▶ Extrait du document:
Ces dispositifs interviennent à toutes les étapes du processus, que ce soit pour arrêter complètement, réduire la consommation, ou mettre en place une stratégie de réduction des risques, notamment par l’usage de substituts validés ou le passage à la vape, reconnue comme une alternative nettement moins nocive que le tabac fumé.

Quelques chiffres

Consommation

En 2022, 24% de la population suisse âgée de 15 ans et plus déclare fumer, un chiffre en baisse par rapport à la précédente enquête de 2017 (27%). La même année, 16% de la population a fumé quotidiennement. Les hommes fument plus que les femmes (respectivement 27 et 21%). La consommation de tabac varie aussi en fonction des caractéristiques sociodémographiques, étant liées aux inégalités sociales : on compte 27% de fumeurs chez les personnes dont le secondaire II est le plus haut niveau de formation et 20% chez les personnes avec un degré de formation tertiaire (ESS 2022).

Les cigarettes traditionnelles restent largement dominantes sur le marché, bien que les produits alternatifs comme le tabac chauffé et les cigarettes électroniques gagnent du terrain, surtout chez les jeunes adultes. Le vapotage connaît une croissance notable en Suisse, bien que son utilisation reste bien moins répandue que celle des cigarettes classiques. En 2022, 4,3% de la population suisse vapotait au moins une fois par mois. Cette proportion monte cependant à 9,2% chez les jeunes de 15 à 19 ans (ESS 2022).

Coûts sociaux et décès

Les coûts sociaux liés à la consommation de tabac s’élèvent à environ 5 milliards de francs par an (Polynomics 2021).

Éléments enregistrés
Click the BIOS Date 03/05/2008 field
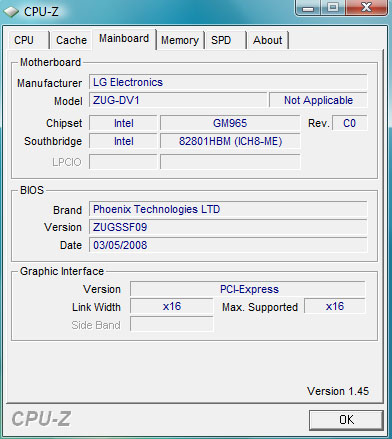Viewport: 392px width, 439px height. coord(228,245)
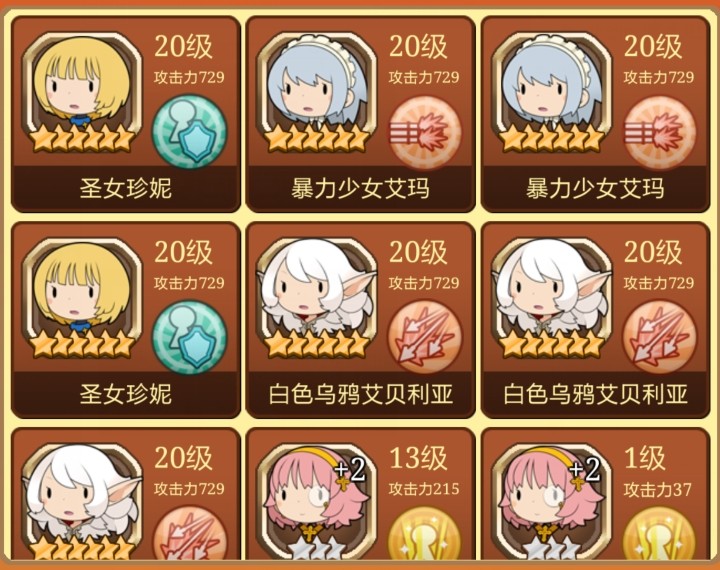The height and width of the screenshot is (570, 720).
Task: Click the 攻击力215 stat text
Action: click(x=424, y=489)
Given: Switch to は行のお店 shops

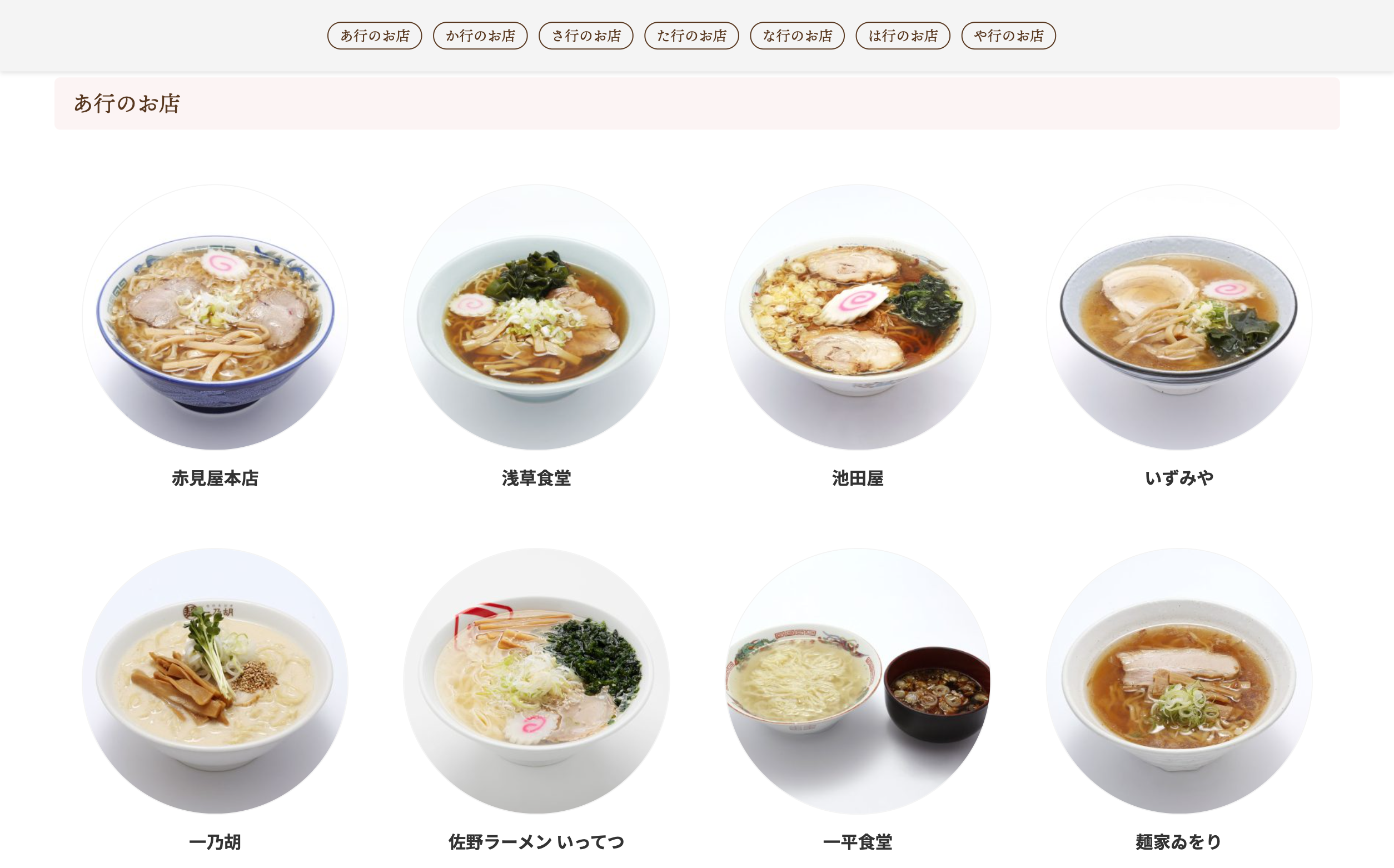Looking at the screenshot, I should (903, 36).
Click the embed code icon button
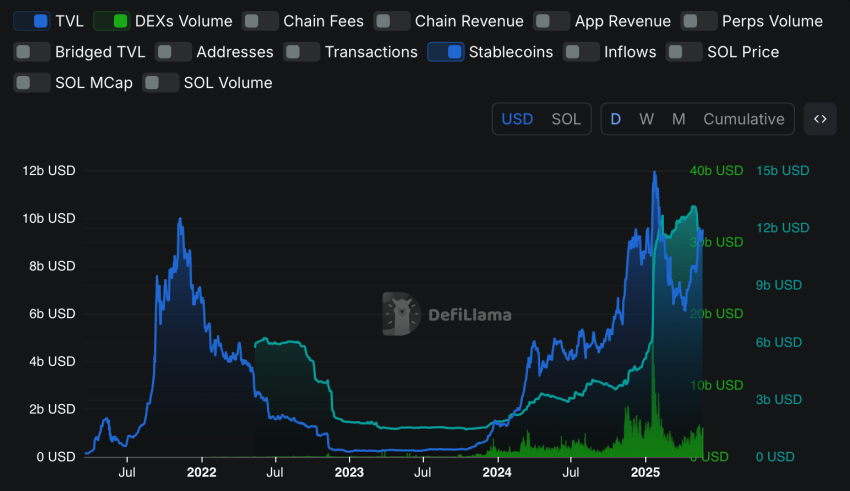The height and width of the screenshot is (491, 850). click(x=819, y=119)
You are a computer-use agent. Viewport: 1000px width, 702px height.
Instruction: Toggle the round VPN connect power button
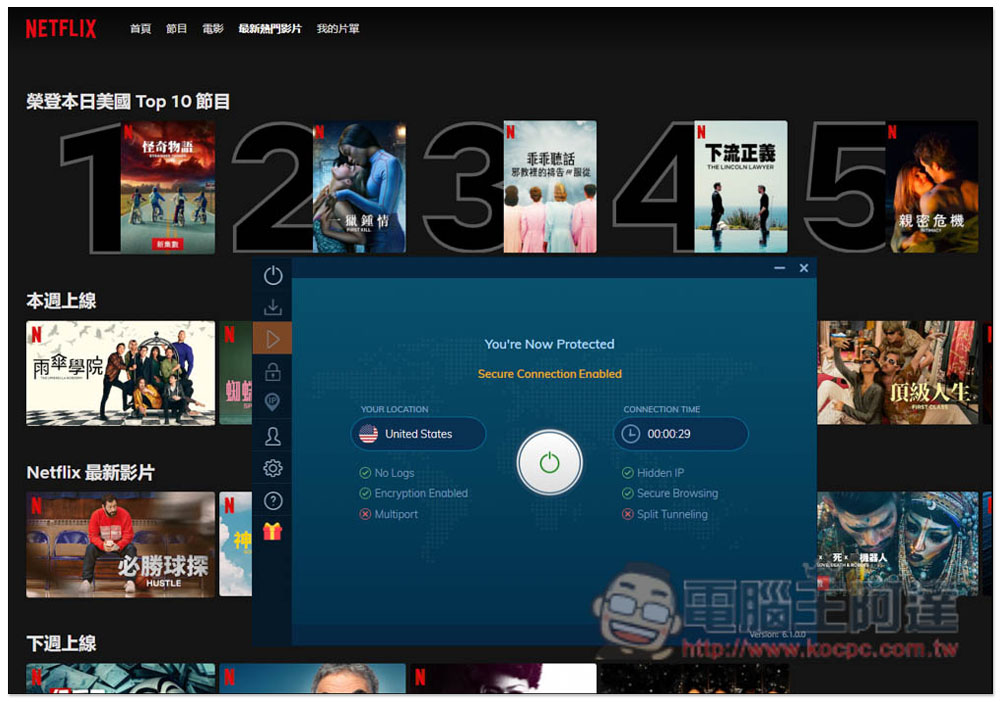[549, 463]
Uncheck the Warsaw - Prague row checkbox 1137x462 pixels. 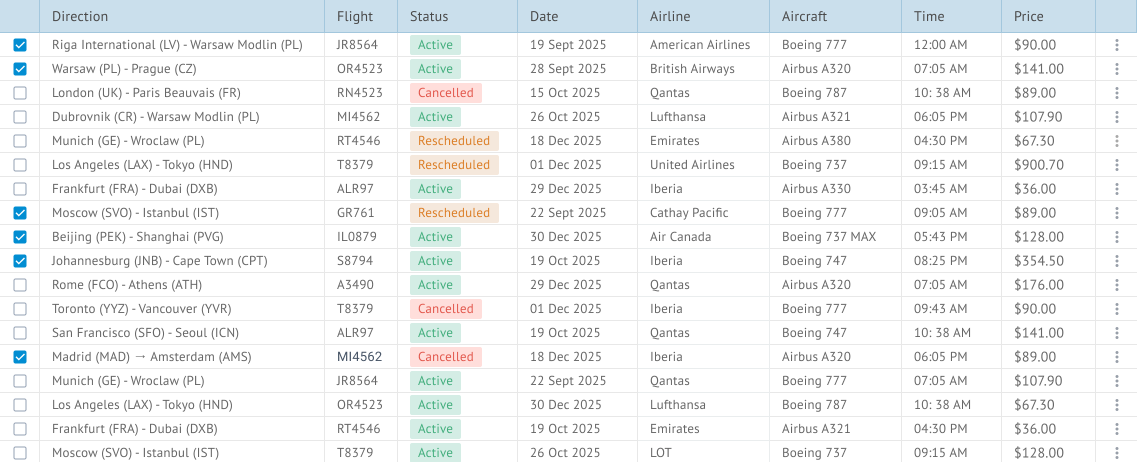(x=20, y=69)
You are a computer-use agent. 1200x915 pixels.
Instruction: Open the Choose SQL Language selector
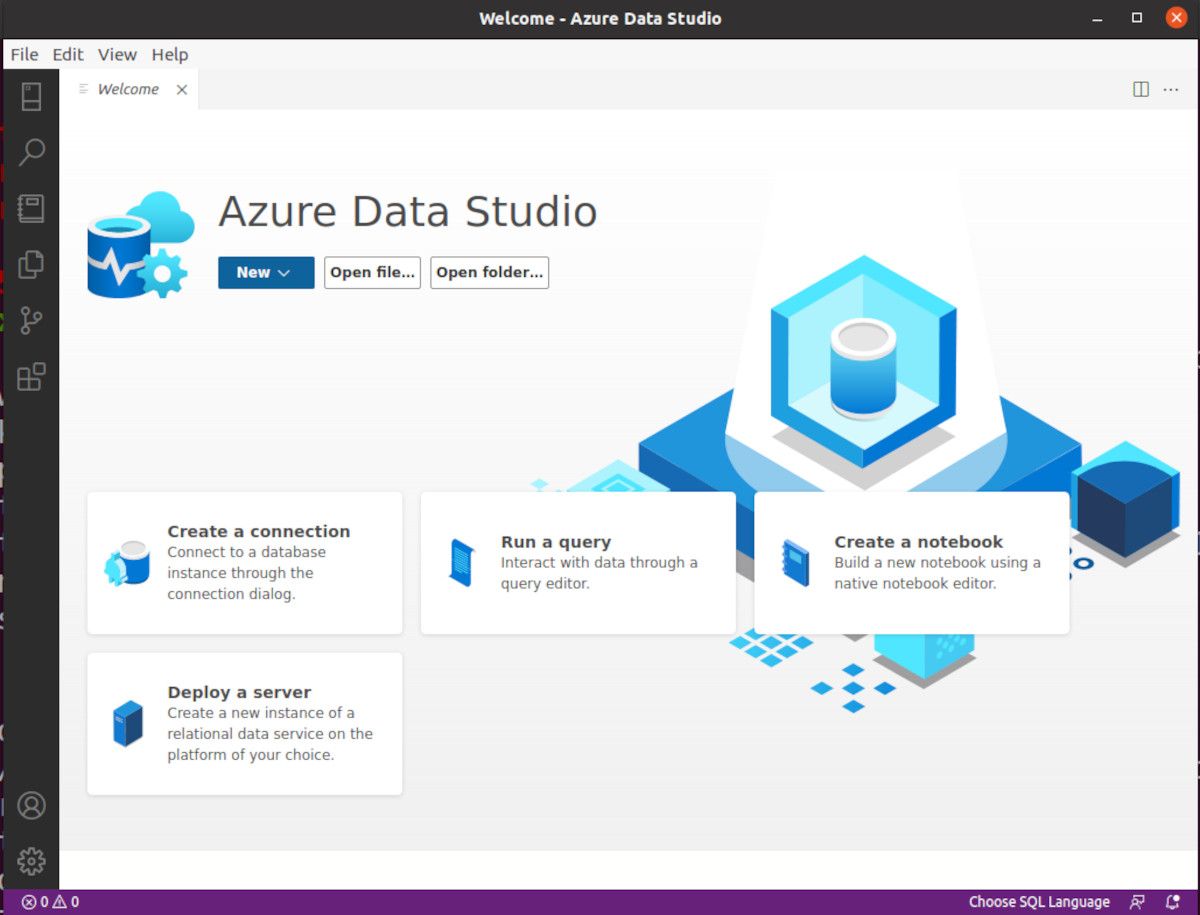(x=1040, y=902)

▶ Consignes de travail:
a - D'après le texte sur le tabagisme en Suisse, pourquoi le passage à la vape fait-il partie d'une stratégie de réduction des risques ? Répondez en une à trois phrases.
b - Recopiez à l'identique le passage du texte sur le tabagisme en Suisse qui va de « Les cigarettes traditionnelles » à « an (Polynomics 2021). ».
c - Poursuivez le texte sur le tabagisme en Suisse à la suite de sa dernière phrase.
Les lignes proviennent d'une autre source que le texte.

▶ Résultats attendus:
a - Le passage à la vape fait partie d'une stratégie de réduction des risques parce qu'elle est reconnue comme une alternative nettement moins nocive que le tabac fumé.

b -
Les cigarettes traditionnelles restent largement dominantes sur le marché, bien que les produits alternatifs comme le tabac chauffé et les cigarettes électroniques gagnent du terrain, surtout chez les jeunes adultes. Le vapotage connaît une croissance notable en Suisse, bien que son utilisation reste bien moins répandue que celle des cigarettes classiques. En 2022, 4,3% de la population suisse vapotait au moins une fois par mois. Cette proportion monte cependant à 9,2% chez les jeunes de 15 à 19 ans (ESS 2022).

Coûts sociaux et décès

Les coûts sociaux liés à la consommation de tabac s’élèvent à environ 5 milliards de francs par an (Polynomics 2021).

c -
Le tabagisme est responsable d’environ 9’500 décès par an, soit 14% de l’ensemble des décès. Il s’agit de la première cause de mortalité évitable.

Législation

La législation suisse sur le tabac regroupe plusieurs lois et ordonnances visant à protéger la santé publique tout en régulant la consommation de tabac et des produits associés, comme les cigarettes électroniques. Il convient cependant de souligner que politique et tabac ne font pas bon ménage en Suisse : selon le Global Center for Good Governance in Tobacco Conrol, sur 90 pays évalués, la Suisse se classe au 89ème rang des pays où l’ingérence du lobby du tabac est la plus forte dans la politique (Global Tobacco Industry Interference Index 2023).

Voici un aperçu des principales lois et ordonnances fédérales concernées par le tabac et la nicotine :

  • La loi fédérale sur les produits du tabac et les cigarettes électroniques LPTab (RS 818.32) impose des restrictions strictes sur la vente aux mineurs, la publicité et l’étiquetage, avec des avertissements sanitaires renforcés. Depuis le 1er octobre 2024, cette loi interdit la vente de produit du tabac aux mineurs dans l’ensemble de la Suisse.
  • La Loi fédérale sur la protection contre le tabagisme passif (RS 818.31) interdit de fumer dans les espaces fermés accessibles au public ou servant de lieu de travail. Elle couvre également les cigarettes électroniques et les produits du tabac chauffé, avec des exigences spécifiques pour les locaux fumeurs et les établissements de restauration.
  • La Loi fédérale sur l’imposition du tabac LTab (RS 641.31) régule l’imposition des produits du tabac. Depuis le 1er octobre 2024, les cigarettes électroniques sont également soumises à l’impôt.

D’autres lois, comme la loi sur les entraves techniques au commerce (LETC) ou la loi sur la radio et la télévision (LRTV), contribuent à réguler le commerce des produits du tabac et à interdire leur publicité dans les médias réglementent indirectement le commerce et la publicité des produits du tabac.

A noter que de nombreuses prérogatives sont laissées aux cantons et que le cadre législatif peut donc passablement changer d’un canton à l’autre. L’OFSP met à disposition une vue d’ensemble des différentes lois cantonales dans le domaine du tabac et de la nicotine sur son site internet.